BACKGROUND: Interindividual differences in the bioavailability of potentially carcinogenic estrogen and estrogen metabolites (EMs) may play a role in the risk of breast cancer. OBJECTIVE: We examined whether dietary intakes of fiber and fat influence premenopausal EM profiles through effects on estrogen synthesis, metabolism, or excretion. METHODS: We conducted a cross-sectional analysis of 598 premenopausal women who participated in a reproducibility study (n = 109) or served as controls in a nested case-control study of breast cancer (n = 489) within the Nurses' Health Study II. Dietary intakes of fiber and fat were assessed via semiquantitative food frequency questionnaires in 1995 and 1999. Midluteal urine samples were collected between 1996 and 1999 and EMs were quantified with the use of HPLC-tandem mass spectrometry.
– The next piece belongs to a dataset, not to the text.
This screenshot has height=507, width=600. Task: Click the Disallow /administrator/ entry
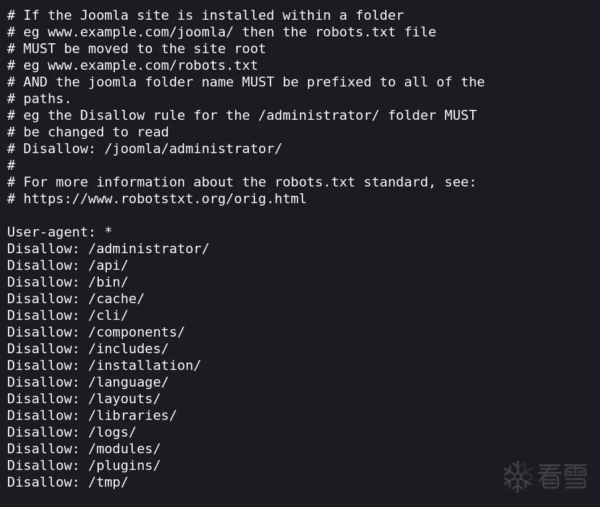point(108,249)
Linear mixed models were used to estimate creatinine-adjusted geometric means for individual EMs and their pathway groups across categories of dietary intake while controlling for total energy intake and potential confounders. RESULTS: Higher total dietary fiber intake (>25 g/d vs. ≤15 g/d) was associated with significantly higher concentrations of 4-methoxyestradiol (50% difference, P-difference = 0.01, P-trend = 0.004) and lower concentrations of 17-epiestriol (-27% difference, P-difference = 0.03, P-trend = 0.03), but was not associated with any other EMs. The associations did not vary by fiber intake from different sources. Total fat intake (>35% energy vs. ≤25% energy) was suggestively positively associated with 17-epiestriol (22.6% difference, P-difference = 0.14, P-trend = 0.06); the association was significant for polyunsaturated fatty acid (37% difference, P-difference = 0.01, P-trend = 0.01) and trans fat (36.1% difference, P-difference = 0.01, P-trend = 0.01) intakes. CONCLUSION: Fiber and fat intakes were not strongly associated with patterns of estrogen metabolism in premenopausal women. Our data suggest estrogen metabolism is not a major mechanism through which dietary fiber and fat may affect breast or other hormone-related cancer risks.